Marketing spending is an organization's total expenditure on marketing activities. This typically includes advertising and non-price promotion. It sometimes includes sales force spending and may also include price promotions. In a survey of nearly 200 senior marketing managers, 52 percent responded that they found the "marketing spending" metric very useful.

To predict how selling costs change with sales, a firm must distinguish between fixed selling costs and variable selling costs. Recognizing the difference between fixed and variable selling costs can help firms account for the relative risks associated with alternative sales strategies. In general, strategies that incur variable selling costs are less risky because variable selling costs will remain lower in the event that sales fail to meet expectations.

== Purpose ==
This metric's purpose is to forecast marketing spending and assess budgeting risk. Marketing costs are often a major part of a firm's overall discretionary expenditures. As such, they are important determinants of short-term profits. Of course, marketing and selling budgets can also be viewed as investments in acquiring and maintaining customers. From either perspective, however, it is useful to distinguish between fixed marketing costs and variable marketing costs. That is, managers must recognize which marketing costs will hold steady, and which will change with sales. Generally, this classification will require a "line-item by line-item" review of the entire marketing budget.

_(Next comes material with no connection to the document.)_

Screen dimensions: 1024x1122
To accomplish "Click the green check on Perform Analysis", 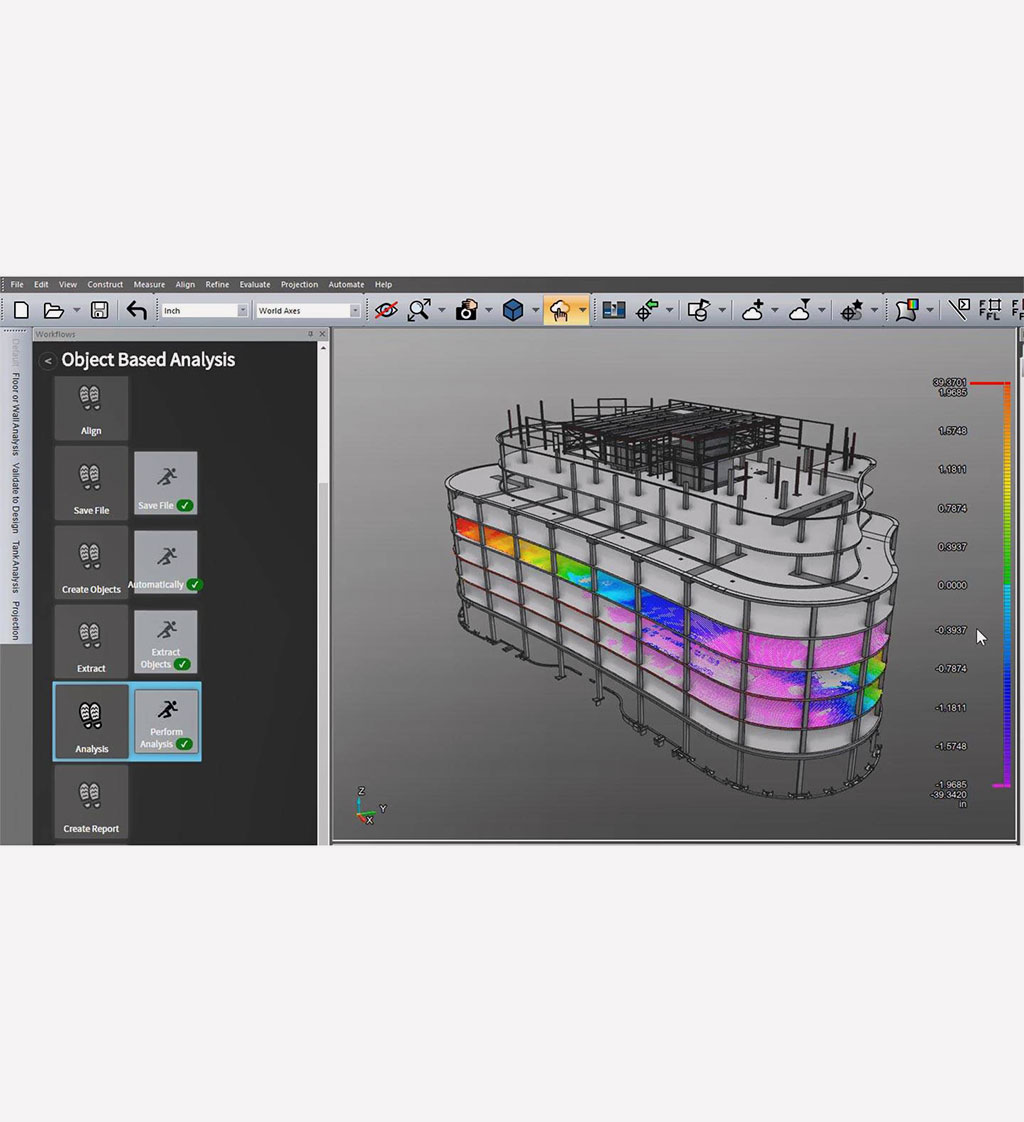I will pyautogui.click(x=184, y=744).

Rather than varying with unit sales, total variable selling costs are more likely to vary directly with the monetary value of the units sold – that is, with revenue. Thus, it is more likely that variable selling costs will be expressed as a percentage of revenue, rather than a certain monetary amount per unit. The classification of selling costs as fixed or variable will depend on an organization's structure and on the specific decisions of management. A number of items, however, typically fall into one category or the other – with the proviso that their status as fixed or variable can be time specific. In the long run, all costs eventually become variable.

Over typical planning periods of a quarter or a year, fixed marketing costs might
include:
- Sales force salaries and support.
- Major advertising campaigns, including production costs.
- Marketing staff.
- Sales promotion material, such as point-of-purchase sales aids, coupon production, and distribution costs.
- Cooperative advertising allowances based on prior-period sales.

Variable marketing costs might include:
- Sales commissions paid to sales force, brokers or manufacturer representatives.
- Sales bonuses contingent on reaching sales goals.
- Off-invoice and performance allowances to trade, which are tied to current volume.
- Early payment terms (if included in sales promotion budgets).
- Coupon face-value payments and rebates, including processing fees.
- Bill-backs for local campaigns (a bill-back requires customers to submit proof of performance to receive payment or credit whereas an off-invoice are simply deducted from invoice totals). These are conducted by retailers but reimbursed by national brand and cooperative advertising allowances, based on current period sales.

Marketers often do not consider their budgets in fixed and variable terms, but they can derive at least two benefits by doing so.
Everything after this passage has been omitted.